After breakfast Captain Kittridge took the two children down to the cove, to investigate the state of his boat and tar-kettle, set high above the highest tide-mark. The sun had risen gloriously, the sky was of an intense, vivid blue, and only great snowy islands of clouds, lying in silver banks on the horizon, showed vestiges of last night's storm. The whole wide sea was one glorious scene of forming and dissolving mountains of blue and purple, breaking at the crest into brilliant silver. All round the island the waves were constantly leaping and springing into jets and columns of brilliant foam, throwing themselves high up, in silvery cataracts, into the very arms of the solemn evergreen forests which overhung the shore.

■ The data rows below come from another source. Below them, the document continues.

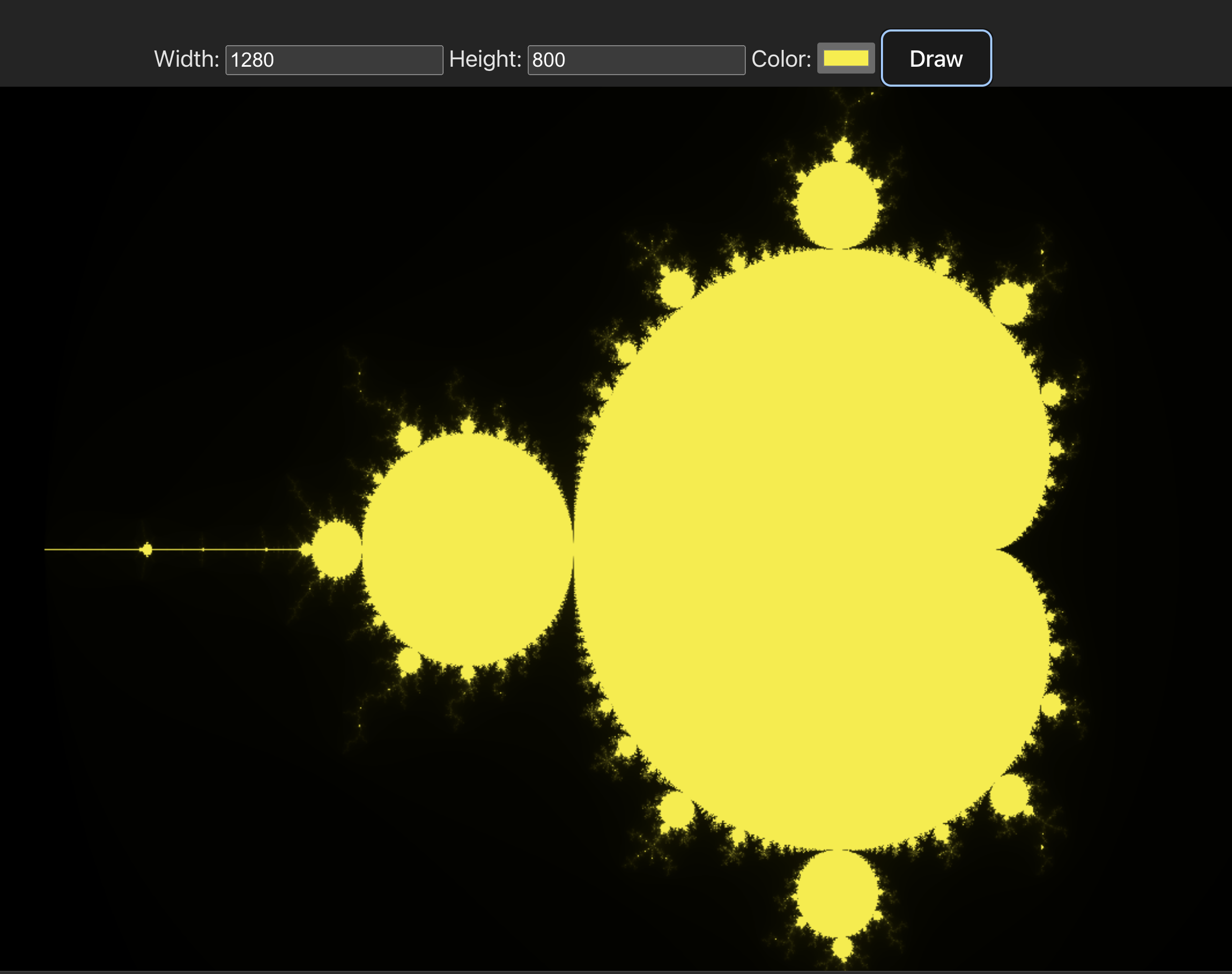Click the "Height:" text label

click(485, 59)
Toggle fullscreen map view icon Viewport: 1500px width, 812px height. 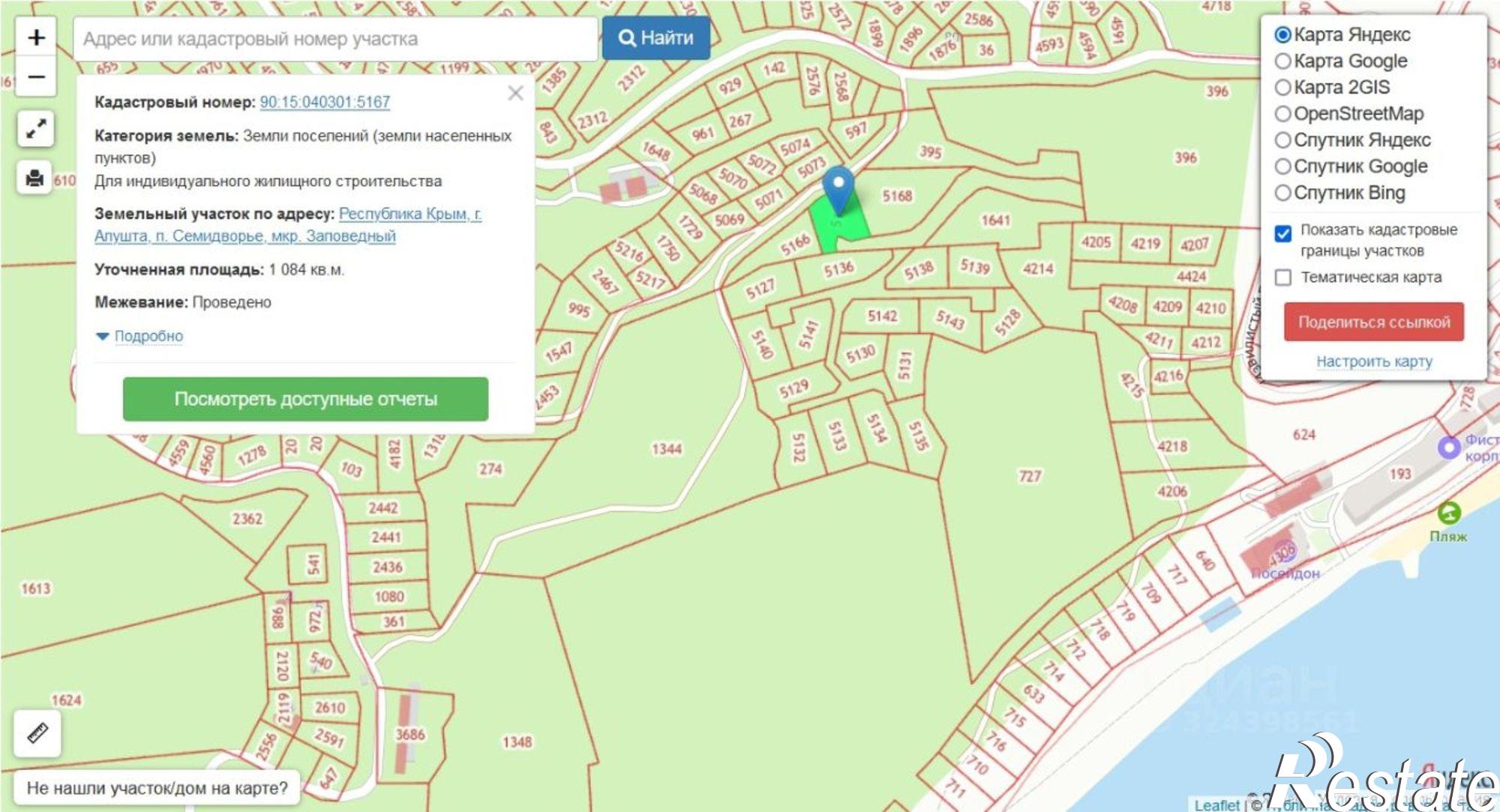point(35,130)
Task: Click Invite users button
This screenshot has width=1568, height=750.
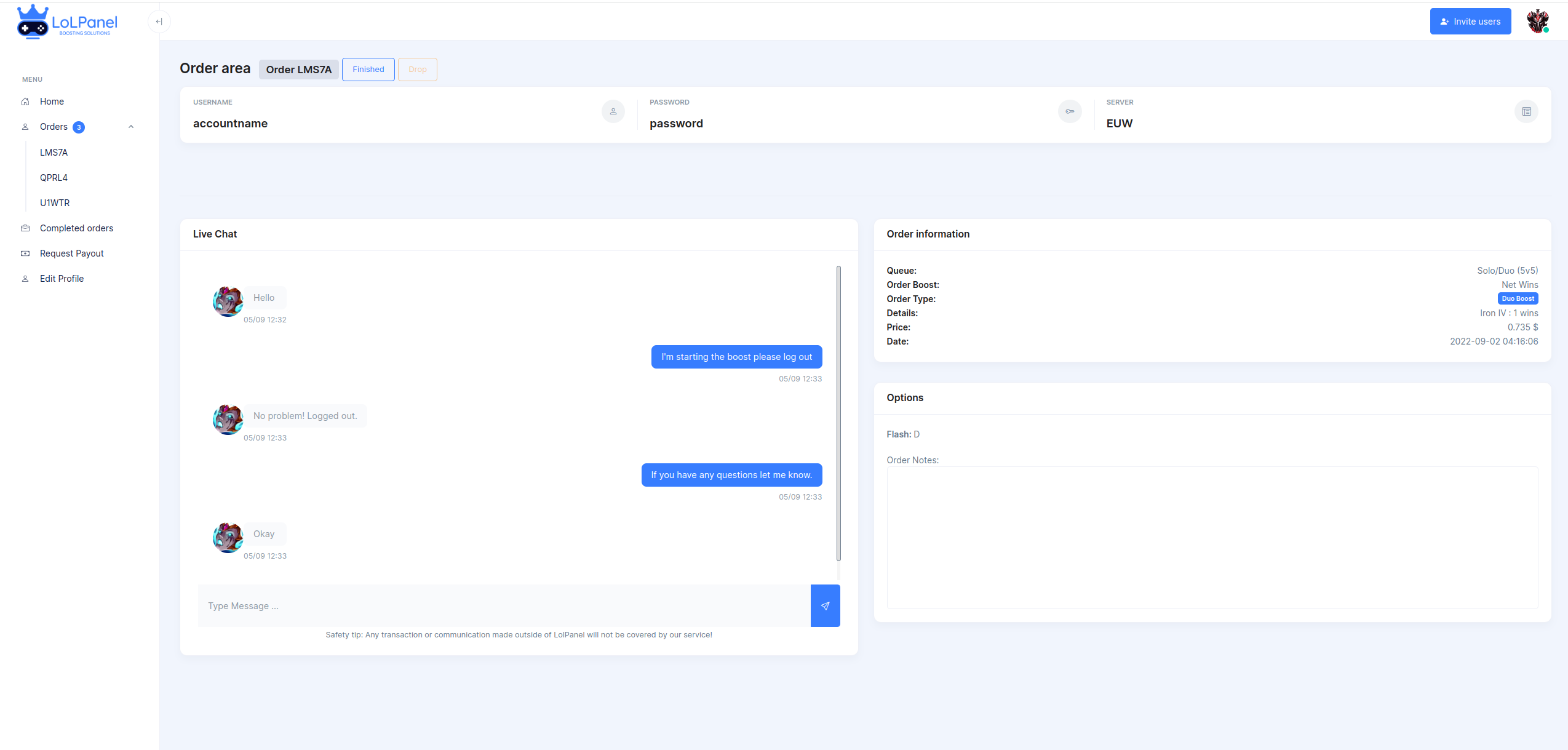Action: [1470, 22]
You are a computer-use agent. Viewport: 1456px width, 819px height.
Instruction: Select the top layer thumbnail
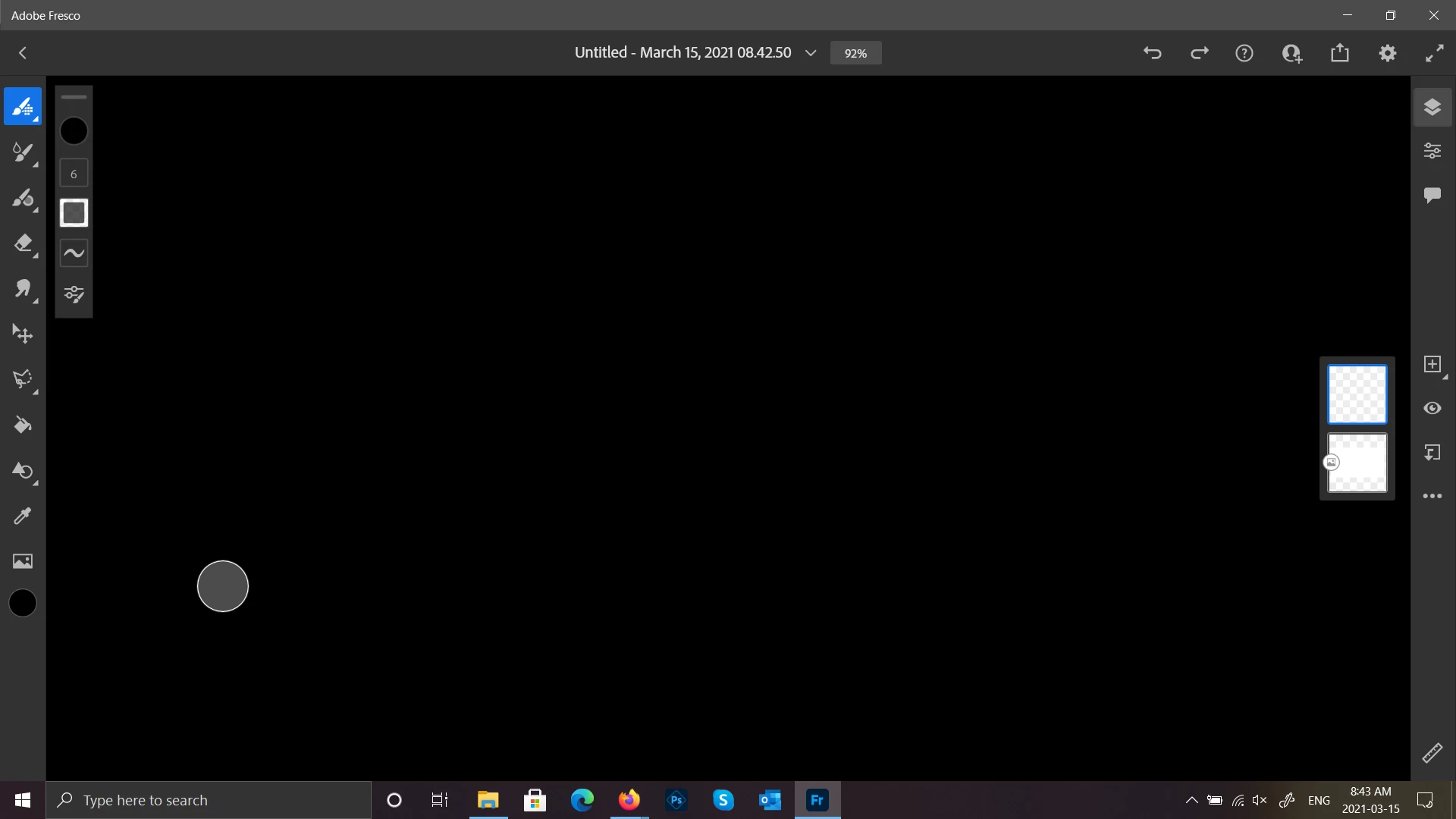pyautogui.click(x=1357, y=394)
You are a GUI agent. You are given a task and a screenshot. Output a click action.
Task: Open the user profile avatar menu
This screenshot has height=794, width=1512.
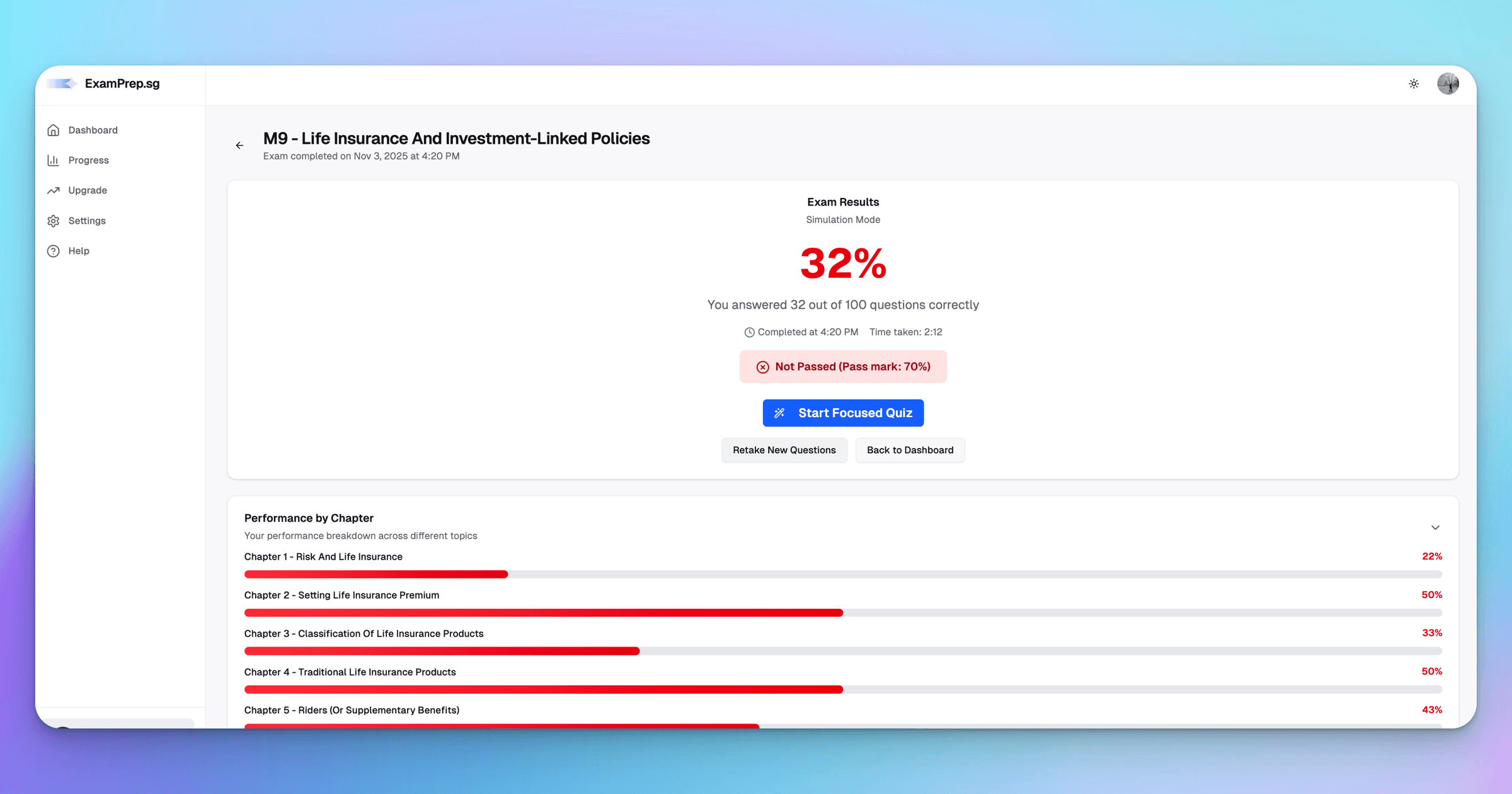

The sands of the little cove seemed harder and whiter than ever, and were thickly bestrewn with the shells and seaweed which the upturnings of the night had brought in. There lay what might have been fringes and fragments of sea-gods' vestures,—blue, crimson, purple, and orange seaweeds, wreathed in tangled ropes of kelp and sea-grass, or lying separately scattered on the sands. The children ran wildly, shouting as they began gathering sea-treasures; and Sally, with the air of an experienced hand in the business, untwisted the coils of rosy seaweed, from which every moment she disengaged some new treasure, in some rarer shell or smoother pebble.

Suddenly, the child shook out something from a knotted mass of sea-grass, which she held up with a perfect shriek of delight. It was a bracelet of hair, fastened by a brilliant clasp of green, sparkling stones, such as she had never seen before. She redoubled her cries of delight, as she saw it sparkle between her and the sun, calling upon her father.